**REQUESTS**
1 > According to the mailing-list post below, what subject does Bob Pendleton teach?
2 > Retype every line of the records below, changing nothing.

**TEXT TO READ**
====================

[gameprogrammer] Re: My game

  • From: Bob Pendleton <bob@xxxxxxxxxxxxx>
  • To: gameprogrammer@xxxxxxxxxxxxx
  • Date: Sun, 25 Sep 2005 15:32:20 -0500

On Sun, 2005-09-25 at 15:23 -0500, Bob Pendleton wrote:
> On Sat, 2005-09-24 at 23:13 -0400, Mike Gillissie wrote:
> > I've been fascinated by AI especially over the past year, and have been 
> > preparing to do a lot of AI work (at a newbie level) in my own game - 
> > nothing physics-oriented, and nothing that will break my brain too badly, 
> > but adding some "thinks" to my game is what I'm looking forward to the 
> > most...
> > 
> > I think what a lot of people don't understand is how little writing games 
> > is 
> > like playing games... ;)
> 
> No truer words were ever spoken. I teac

erhm... I meant to hit the delete button, not the send button...

But, since this was sent, I guess I will finish it.

No truer words were ever spoken. I teach game programming. I have had a
a couple of students who were clearly unsure of the concept. But, that
is rare. Most people who take a class in game programming are aware of
how hard it is.

====================

**SOURCE MATERIAL**
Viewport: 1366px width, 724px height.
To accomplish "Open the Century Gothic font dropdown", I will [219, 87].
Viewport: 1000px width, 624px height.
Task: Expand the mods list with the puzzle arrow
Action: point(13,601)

====================

**SOLUTIONS TO THE TASKS**
1 > Game programming.

2 >
Viewport: 1366px width, 724px height.
To accomplish "Open the Century Gothic font dropdown", I will [219, 87].
Viewport: 1000px width, 624px height.
Task: Expand the mods list with the puzzle arrow
Action: point(13,601)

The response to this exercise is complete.